However you like to represent light during its movement through space - as a wave or as a stream of photons -, when the light hits the surface, it is a stream of photons. From such a perspective let's see what happens in the individual interaction between a photon and an electron and in the next step how to manipulate the photon stream to achieve your task.
On the surface of a conductor are located freely movable electrons (which at room temperature are moving chaotic). The electron is surrounded by its electric and its magnetic fields. The photon on its part has an oscillating electric field component as well as an onscillating magnetic field component.
Now imagine a model with a setup of two macroscopic bodies, one of them represented by a charged sphere with a permanent magnet inside [the "electron"] and the other by an electric dipole and a magnetic dipole (the "photon"). The second body does not have the oscillating behavior of a photon, but if you rotate such a macroscopic body, it is a good model to show what happens.
To finish the setup, define an angular velocity (to simulate the oscillating field components of the photon), define a distance between the two bodies and than move the “photon” - with a offset to the center of the “electron” - in a way, that the “electron” gets attached (or repulsed) with the maximum possible force. Even if you are able to model this with equations, hardly you are able to reproduce it in a real experiment. The uncertainty about the position and energy of the electrons alone prevents precise manipulation of the desired interaction with photons.

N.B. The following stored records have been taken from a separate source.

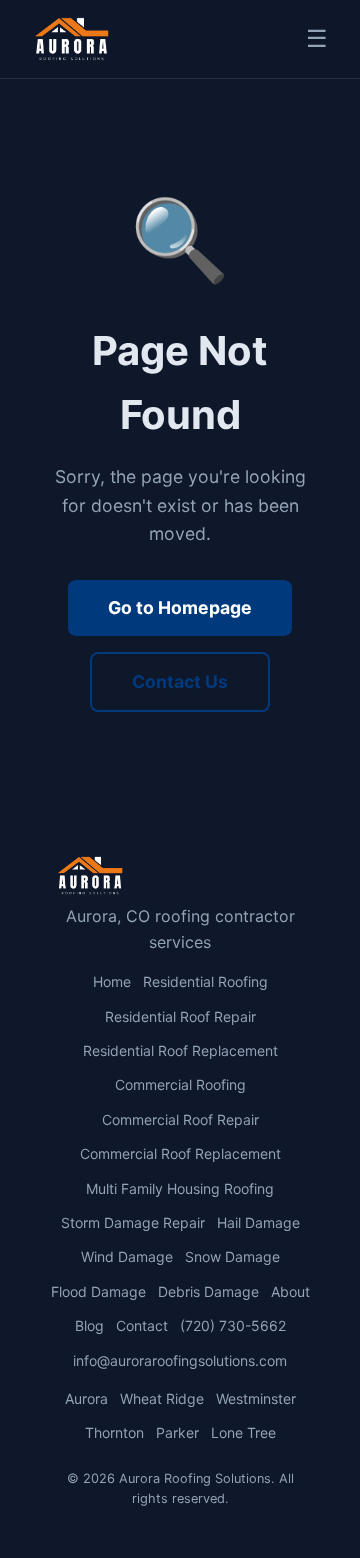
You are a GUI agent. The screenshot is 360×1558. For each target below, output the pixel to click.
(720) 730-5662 (233, 1325)
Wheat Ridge (162, 1398)
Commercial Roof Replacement (180, 1153)
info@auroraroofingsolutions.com (180, 1360)
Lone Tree (243, 1432)
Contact (142, 1325)
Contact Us (180, 681)
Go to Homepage (180, 607)
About (290, 1291)
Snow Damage (232, 1256)
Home (112, 981)
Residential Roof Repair (180, 1016)
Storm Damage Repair (133, 1222)
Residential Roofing (205, 981)
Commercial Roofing (180, 1084)
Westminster (256, 1398)
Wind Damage (127, 1256)
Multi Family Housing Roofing (180, 1188)
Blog (89, 1325)
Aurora (86, 1398)
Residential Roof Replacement (180, 1050)
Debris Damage (208, 1291)
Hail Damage (258, 1222)
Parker (177, 1432)
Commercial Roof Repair (180, 1119)
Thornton (114, 1432)
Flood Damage (98, 1291)
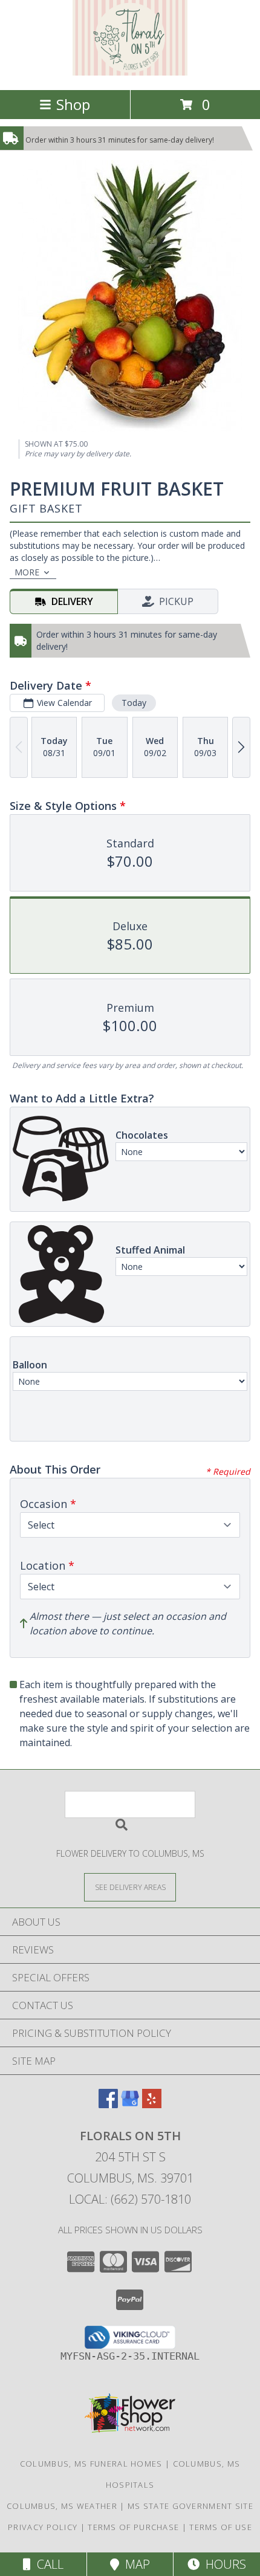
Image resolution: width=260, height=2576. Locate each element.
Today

Electron interaction with an EM wave
The induction of an electric current from an EM wave is realized in the antenna rod of a receiver. The photons in the EM radiation from the radio source are polarized and are emitted with an oscillating intensity. Not the individual oscillation of the photons field components is able to induce a current in a conductor, it is the periodical change in the amount of coherent photons which is responsible for the electrical current.
Is it possible to induce skin currents in electrical conductors under an intense linearly polarized beam of sunlight?
No, this is not possible with a polarization of an EM radiation from a thermic source only. The polarized beam consists off photons with aligned electric field components but of different amplitudes and with two possible electric dipole directions. In short, the summarized electric field is zero and the summarized influence for a shift of the surface electrons is also zero.